Back

reviewed Fifty shades of Grey by E. L. James (Fifty shades trilogy -- 1)

E. L. James: Fifty shades of Grey (2015, Vintage Books, a division of Random House LLC) 2 stars

hen literature student Anastasia Steele goes to interview young entrepreneur Christian Grey, she encounters a …

Review of 'Fifty shades of Grey' on 'Goodreads'

1 star

BIG LOL @ THIS BOOK

I'm doing a summer reading bingo for fun at my work, and one of the squares is "read something outside of your regular genre." So, I figured I'd go big and attempt to read 50 Shades of Grey because it's the furthest thing from my usual genres. Mostly I read fantasy, sci-fi, young adult, and oh, I don't know, books that have healthy relationships... you get the picture.

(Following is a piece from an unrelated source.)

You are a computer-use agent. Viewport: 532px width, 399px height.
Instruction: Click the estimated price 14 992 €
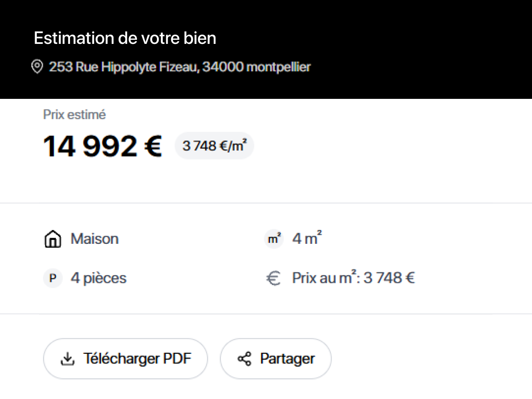coord(102,146)
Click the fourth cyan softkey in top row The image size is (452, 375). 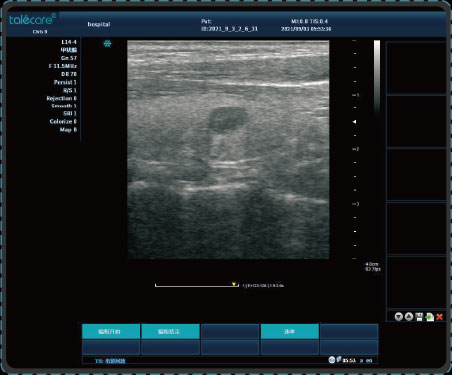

I got about 125 pages in and honestly couldn't read any more. My stomach actually turned while reading a chapter during breakfast this morning, so that was a big mistake on my part. Between Ana's monologues about her "inner goddess" doing whatever kind of dance- a tango, a salsa, or imitating a washing machine (yes that actual metaphor was used), her "somnambulant self-consciousness" with an extremely awkward explanation of where the medulla oblongata is, reading the phrase "biting her lip" no less than 30 times in the first 100 pages, and the cherry on top of this awful sundae: the BDSM "contract" that Grey has Ana sign for their """"consensual"""" relationship.

I knew this book was bad but I didn't know it was this bad.